:: Saved entries ::
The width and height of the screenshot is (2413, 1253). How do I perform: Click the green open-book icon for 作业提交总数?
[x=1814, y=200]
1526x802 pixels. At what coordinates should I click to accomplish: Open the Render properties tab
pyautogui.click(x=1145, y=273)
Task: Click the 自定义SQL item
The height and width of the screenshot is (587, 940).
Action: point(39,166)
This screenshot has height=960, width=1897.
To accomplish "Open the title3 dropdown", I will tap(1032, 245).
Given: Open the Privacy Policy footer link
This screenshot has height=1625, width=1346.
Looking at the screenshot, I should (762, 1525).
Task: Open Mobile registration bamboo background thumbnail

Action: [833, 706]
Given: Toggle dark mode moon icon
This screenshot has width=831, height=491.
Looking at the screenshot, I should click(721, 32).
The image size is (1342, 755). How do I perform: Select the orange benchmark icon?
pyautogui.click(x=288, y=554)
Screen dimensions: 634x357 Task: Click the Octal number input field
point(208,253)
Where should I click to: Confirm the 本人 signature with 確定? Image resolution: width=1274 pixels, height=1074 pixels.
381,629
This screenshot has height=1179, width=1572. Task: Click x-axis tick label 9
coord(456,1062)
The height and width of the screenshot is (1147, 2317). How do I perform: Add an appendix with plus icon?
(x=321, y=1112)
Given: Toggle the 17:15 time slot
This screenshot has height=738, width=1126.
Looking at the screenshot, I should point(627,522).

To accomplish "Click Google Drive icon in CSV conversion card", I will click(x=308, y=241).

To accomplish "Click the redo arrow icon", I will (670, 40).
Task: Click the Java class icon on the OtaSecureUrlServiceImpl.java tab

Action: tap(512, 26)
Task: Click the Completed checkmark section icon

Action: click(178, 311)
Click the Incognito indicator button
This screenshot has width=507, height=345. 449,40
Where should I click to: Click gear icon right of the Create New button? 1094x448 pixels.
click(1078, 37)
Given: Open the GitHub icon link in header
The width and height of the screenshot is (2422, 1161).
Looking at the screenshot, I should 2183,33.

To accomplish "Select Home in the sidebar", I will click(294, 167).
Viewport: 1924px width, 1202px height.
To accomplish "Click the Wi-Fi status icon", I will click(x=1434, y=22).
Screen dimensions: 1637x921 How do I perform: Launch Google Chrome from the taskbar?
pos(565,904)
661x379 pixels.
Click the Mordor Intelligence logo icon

:: What is being asked ::
Filter the entries above down to the lines that contain the word "will".

:: Written answer ::
To accomplish "Open the title3 dropdown", I will tap(1032, 245).
To accomplish "Click Google Drive icon in CSV conversion card", I will click(x=308, y=241).
To accomplish "Click the redo arrow icon", I will (670, 40).
To accomplish "Select Home in the sidebar", I will click(294, 167).
To accomplish "Click the Wi-Fi status icon", I will click(x=1434, y=22).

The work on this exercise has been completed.